WHAT EVERYONE'S TALKING ABOUT
Globe and Mail editorial board: "Pro tip for the Conservative Party of Canada: Don't criticize Prime Minister Justin Trudeau for vacationing on an island owned by a billionaire philanthropist while the leader of your own party is vacationing on a yacht owned by a billionaire oilman."
Margaret Wente (The Globe and Mail): "Mr. O'Leary is a blustering ignoramus. But he could well be the Conservatives' best hope. Voters across the Western world have developed a hankering for disruptive populists who aren't afraid to challenge the establishment and break some china to get things done. That's how he has positioned himself."

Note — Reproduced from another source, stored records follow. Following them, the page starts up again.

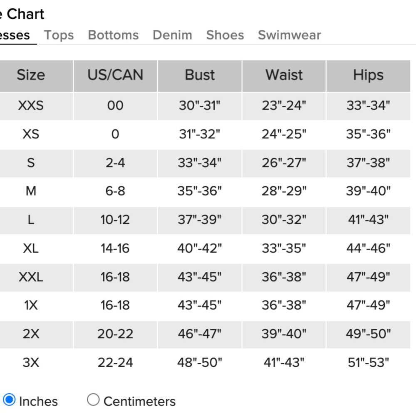
Task: Click the Dresses tab
Action: [x=15, y=35]

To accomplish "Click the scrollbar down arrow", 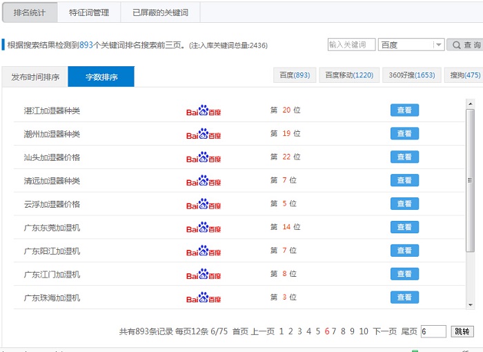I will coord(470,304).
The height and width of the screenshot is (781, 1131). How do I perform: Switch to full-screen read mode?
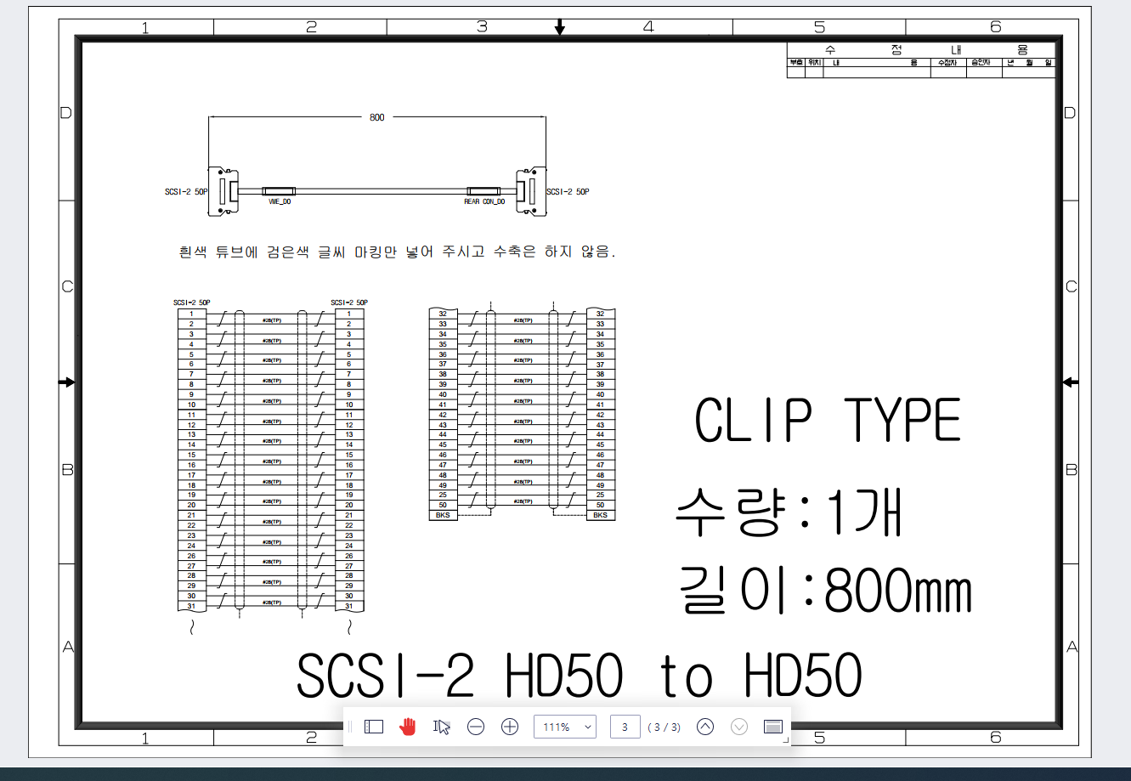click(x=772, y=727)
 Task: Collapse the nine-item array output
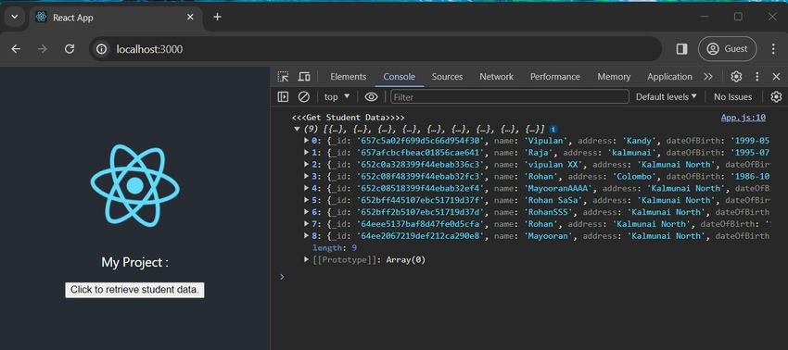297,129
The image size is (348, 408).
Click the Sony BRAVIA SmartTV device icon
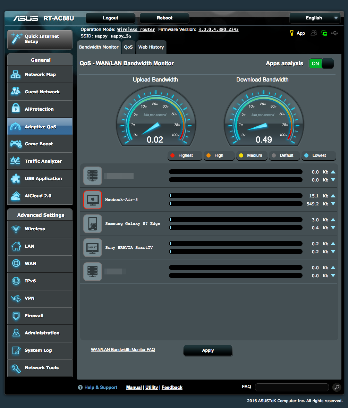point(93,248)
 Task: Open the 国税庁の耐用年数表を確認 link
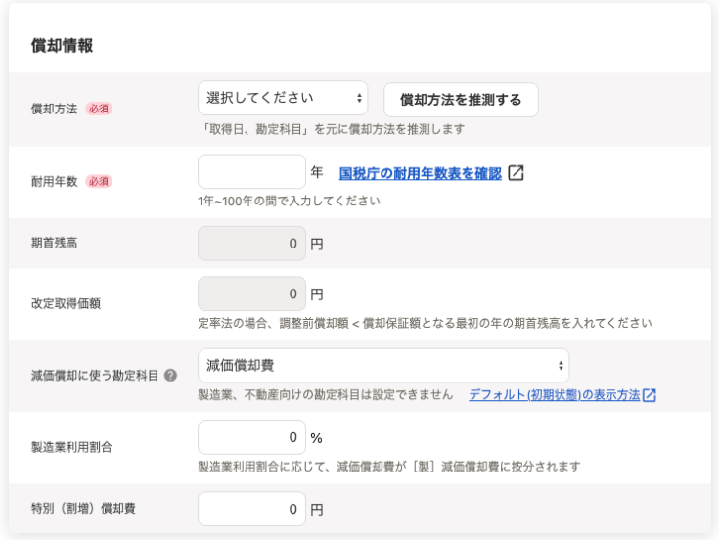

Chantal Hébert (Toronto Star): "Maxime Bernier has collected more money than any of his rivals and the largest number of contributions. There are fewer Conservative members in Quebec than in the other large provinces. Given that, his tally suggests he has a broader base. In the big picture, that matters. With every riding worth the same number of leadership votes regardless of the size of its membership, it is not good enough to have the most boots on the ground if those are concentrated in a single region."
Catherine Rampell (The Washington Post): "The United States isn't the only country that's a complete basket case right now. Basically the entire world has reached record levels of political chaos and uncertainty."
Colin Robertson (The Globe and Mail): "Mr. Trudeau has kept the lid on anti-Trump comments, in contrast to the unforced errors by cabinet, caucus and senior staff during the Jean Chrétien, Paul Martin and Stephen Harper governments that unnecessarily marred relations with the George W. Bush and Obama administrations."
John Doyle (The Globe and Mail): "It's weird the way it works: TV satire failed to match the tumult of the U.S. presidential campaign and seemed to sag into irrelevancy, but now that Donald Trump is President the genre is essential, excoriating viewing."
Matthew Yglesias (Vox): "Trump is getting things done, but all presidents do that. Look at what he's not getting done. A Republican-controlled Congress bowed to public outrage over an attempt to water down an ethics office. Trump dramatically downscaled his own executive order barring entry to the United States from seven Muslim-majority countries. He's having unprecedented difficulty getting his Cabinet nominees confirmed, even though the Senate's rules have changed to make confirmations easier than ever. Conservatives in Congress have put their big plans to privatize Medicare and public lands on hold. And the drive to repeal the Affordable Care Act is running into very big trouble."